---- Material for this task
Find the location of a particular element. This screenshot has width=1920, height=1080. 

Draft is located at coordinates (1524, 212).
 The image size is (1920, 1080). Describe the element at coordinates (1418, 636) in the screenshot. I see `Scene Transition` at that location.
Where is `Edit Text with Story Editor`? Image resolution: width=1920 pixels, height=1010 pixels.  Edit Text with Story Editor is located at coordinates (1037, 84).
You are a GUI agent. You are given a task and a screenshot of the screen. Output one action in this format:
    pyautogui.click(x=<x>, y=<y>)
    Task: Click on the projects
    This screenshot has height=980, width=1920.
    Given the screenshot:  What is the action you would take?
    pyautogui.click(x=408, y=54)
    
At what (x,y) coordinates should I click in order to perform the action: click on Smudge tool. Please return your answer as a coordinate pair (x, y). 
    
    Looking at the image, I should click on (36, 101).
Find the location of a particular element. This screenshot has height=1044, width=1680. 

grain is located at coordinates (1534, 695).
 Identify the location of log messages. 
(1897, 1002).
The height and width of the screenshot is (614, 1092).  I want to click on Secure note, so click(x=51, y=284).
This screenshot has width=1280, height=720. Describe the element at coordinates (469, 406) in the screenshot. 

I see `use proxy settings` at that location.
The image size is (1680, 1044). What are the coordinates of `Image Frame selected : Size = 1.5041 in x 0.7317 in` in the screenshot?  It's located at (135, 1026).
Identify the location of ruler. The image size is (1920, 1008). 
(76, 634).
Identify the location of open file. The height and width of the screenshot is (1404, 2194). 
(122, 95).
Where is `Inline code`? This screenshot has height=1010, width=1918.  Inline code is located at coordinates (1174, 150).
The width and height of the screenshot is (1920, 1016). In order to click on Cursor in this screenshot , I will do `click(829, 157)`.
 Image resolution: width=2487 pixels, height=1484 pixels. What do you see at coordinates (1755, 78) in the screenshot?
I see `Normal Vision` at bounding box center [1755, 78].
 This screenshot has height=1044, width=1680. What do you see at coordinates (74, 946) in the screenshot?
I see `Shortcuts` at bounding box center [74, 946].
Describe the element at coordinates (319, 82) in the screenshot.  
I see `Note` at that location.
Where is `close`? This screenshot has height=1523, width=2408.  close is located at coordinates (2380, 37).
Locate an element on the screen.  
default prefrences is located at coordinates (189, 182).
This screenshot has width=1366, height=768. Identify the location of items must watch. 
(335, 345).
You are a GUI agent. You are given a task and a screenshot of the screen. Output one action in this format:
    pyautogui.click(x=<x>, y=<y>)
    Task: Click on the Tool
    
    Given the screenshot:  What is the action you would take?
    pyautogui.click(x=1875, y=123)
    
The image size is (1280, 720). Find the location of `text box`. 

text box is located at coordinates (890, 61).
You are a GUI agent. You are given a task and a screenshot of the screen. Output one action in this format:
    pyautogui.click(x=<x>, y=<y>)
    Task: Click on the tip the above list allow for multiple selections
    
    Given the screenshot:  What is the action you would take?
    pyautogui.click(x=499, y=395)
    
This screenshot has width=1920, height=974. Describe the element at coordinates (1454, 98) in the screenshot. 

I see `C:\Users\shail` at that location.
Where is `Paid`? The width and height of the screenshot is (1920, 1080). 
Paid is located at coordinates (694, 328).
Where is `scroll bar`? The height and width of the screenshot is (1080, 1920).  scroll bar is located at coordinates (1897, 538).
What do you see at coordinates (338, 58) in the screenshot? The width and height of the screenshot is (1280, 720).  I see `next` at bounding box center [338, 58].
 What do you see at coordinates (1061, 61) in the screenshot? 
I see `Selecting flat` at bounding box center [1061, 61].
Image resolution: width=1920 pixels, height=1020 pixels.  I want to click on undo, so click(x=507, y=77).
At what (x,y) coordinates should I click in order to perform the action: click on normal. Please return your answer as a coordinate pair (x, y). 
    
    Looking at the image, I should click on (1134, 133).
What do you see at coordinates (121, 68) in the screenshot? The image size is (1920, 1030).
--------
#### [Exercise brief]
Reproduce all of the records above without changing any character.

#### [Response]
Find the location of a particular element. This screenshot has width=1920, height=1080. 

Draft is located at coordinates (1524, 212).
 The image size is (1920, 1080). Describe the element at coordinates (1418, 636) in the screenshot. I see `Scene Transition` at that location.
Where is `Edit Text with Story Editor`? Image resolution: width=1920 pixels, height=1010 pixels.  Edit Text with Story Editor is located at coordinates (1037, 84).
You are a GUI agent. You are given a task and a screenshot of the screen. Output one action in this format:
    pyautogui.click(x=<x>, y=<y>)
    Task: Click on the projects
    This screenshot has height=980, width=1920.
    Given the screenshot:  What is the action you would take?
    pyautogui.click(x=408, y=54)
    
At what (x,y) coordinates should I click in order to perform the action: click on Smudge tool. Please return your answer as a coordinate pair (x, y). 
    
    Looking at the image, I should click on (36, 101).
Find the location of a particular element. This screenshot has height=1044, width=1680. 

grain is located at coordinates (1534, 695).
 Identify the location of log messages. 
(1897, 1002).
The height and width of the screenshot is (614, 1092).  I want to click on Secure note, so click(x=51, y=284).
This screenshot has width=1280, height=720. Describe the element at coordinates (469, 406) in the screenshot. 

I see `use proxy settings` at that location.
The image size is (1680, 1044). What are the coordinates of `Image Frame selected : Size = 1.5041 in x 0.7317 in` in the screenshot?  It's located at (135, 1026).
Identify the location of ruler. The image size is (1920, 1008). 
(76, 634).
Identify the location of open file. The height and width of the screenshot is (1404, 2194). 
(122, 95).
Where is `Inline code`? This screenshot has height=1010, width=1918.  Inline code is located at coordinates (1174, 150).
The width and height of the screenshot is (1920, 1016). In order to click on Cursor in this screenshot , I will do `click(829, 157)`.
 Image resolution: width=2487 pixels, height=1484 pixels. What do you see at coordinates (1755, 78) in the screenshot?
I see `Normal Vision` at bounding box center [1755, 78].
 This screenshot has height=1044, width=1680. What do you see at coordinates (74, 946) in the screenshot?
I see `Shortcuts` at bounding box center [74, 946].
Describe the element at coordinates (319, 82) in the screenshot.  
I see `Note` at that location.
Where is `close`? This screenshot has height=1523, width=2408.  close is located at coordinates (2380, 37).
Locate an element on the screen.  
default prefrences is located at coordinates (189, 182).
This screenshot has width=1366, height=768. Identify the location of items must watch. 
(335, 345).
You are a GUI agent. You are given a task and a screenshot of the screen. Output one action in this format:
    pyautogui.click(x=<x>, y=<y>)
    Task: Click on the Tool
    
    Given the screenshot:  What is the action you would take?
    pyautogui.click(x=1875, y=123)
    
The image size is (1280, 720). Find the location of `text box`. 

text box is located at coordinates (890, 61).
You are a GUI agent. You are given a task and a screenshot of the screen. Output one action in this format:
    pyautogui.click(x=<x>, y=<y>)
    Task: Click on the tip the above list allow for multiple selections
    
    Given the screenshot:  What is the action you would take?
    pyautogui.click(x=499, y=395)
    
This screenshot has width=1920, height=974. Describe the element at coordinates (1454, 98) in the screenshot. 

I see `C:\Users\shail` at that location.
Where is `Paid`? The width and height of the screenshot is (1920, 1080). 
Paid is located at coordinates (694, 328).
Where is `scroll bar`? The height and width of the screenshot is (1080, 1920).  scroll bar is located at coordinates (1897, 538).
What do you see at coordinates (338, 58) in the screenshot? The width and height of the screenshot is (1280, 720).  I see `next` at bounding box center [338, 58].
 What do you see at coordinates (1061, 61) in the screenshot? 
I see `Selecting flat` at bounding box center [1061, 61].
Image resolution: width=1920 pixels, height=1020 pixels.  I want to click on undo, so click(x=507, y=77).
At what (x,y) coordinates should I click in order to perform the action: click on normal. Please return your answer as a coordinate pair (x, y). 
    
    Looking at the image, I should click on (1134, 133).
What do you see at coordinates (121, 68) in the screenshot? The image size is (1920, 1030).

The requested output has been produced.